Nel corso di un evento interno in casa Cupertino, Tim Cook avrebbe espresso l'interesse a spingere su maggiori servizi multipiattaforma per il futuro, mentre si dice ottimista per la ripresa di iPad.

Apple guarda ai servizi multipiattaforma con maggior interesse: è questo quanto sarebbe trapelato nel corso di un evento interno al colosso di Cupertino in cui il CEO Tim Cook avrebbe fatto il punto della situazione per delineare le strategie future della compagnia. Stando a quanto riporta 9to5Mac, il lancio di Apple Music per Android avrebbe convinto l’azienda a puntare ancora più forte nella fornitura dei propri servizi anche alle piattaforme concorrenti.
tim cook

Ed effettivamente una piccola dimostrazione l’abbiamo avuta già nella giornata di ieri, quando è stato pubblicato un nuovo aggiornamento per la versione dell’applicazione musicale pensata esclusivamente per dispositivi Android, con l’introduzione di importanti caratteristiche inedite. Il supporto al sistema Google certamente massimizza il potenziale di diffusione di Apple Music, cui sottoscrizioni possono arrivare anche da device differenti dai dispositivi iOS. Chissà se questo non possa portare anche al debutto di altri servizi della mela morsicata sulla piattaforma concorrente, e non solo. Magari Apple Music potrebbe abbracciare persino l’universo Windows Phone.
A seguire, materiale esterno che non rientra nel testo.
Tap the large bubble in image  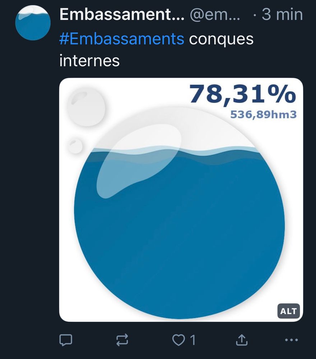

In separata sede, Cook avrebbe commentato anche il declino registrato nelle vendite di iPad, dicendosi fiducioso del fatto che la linea di tablet tornerà a crescere entro la fine di quest’anno. Ed effettivamente i programmi di Apple in merito sono molto interessanti: il prossimo mese è attesa la presentazione di iPad Air 3, che dovrebbe portare un importante rinnovamento per la famiglia di device da 9.7 pollici. iPad Pro, l’inedito da 12.7 pollici, ha fatto comunque registrare buoni risultati.

Infine, sembra che l’amministratore delegato si sia soffermato anche sul nuovo Campus di Cupertino, svelando che il primo trasferimento dei dipendenti avverrà a partire da gennaio 2017. Il COO Jeff Williams avrebbe inoltre aggiunto che presto la compagnia annuncerà che tutti i metalli disponibili per la produzione in futuro proverranno da società che operano in zone in cui non è presente alcun conflitto. Notizia che probabilmente sarà ufficializzata nelle prossime settimane.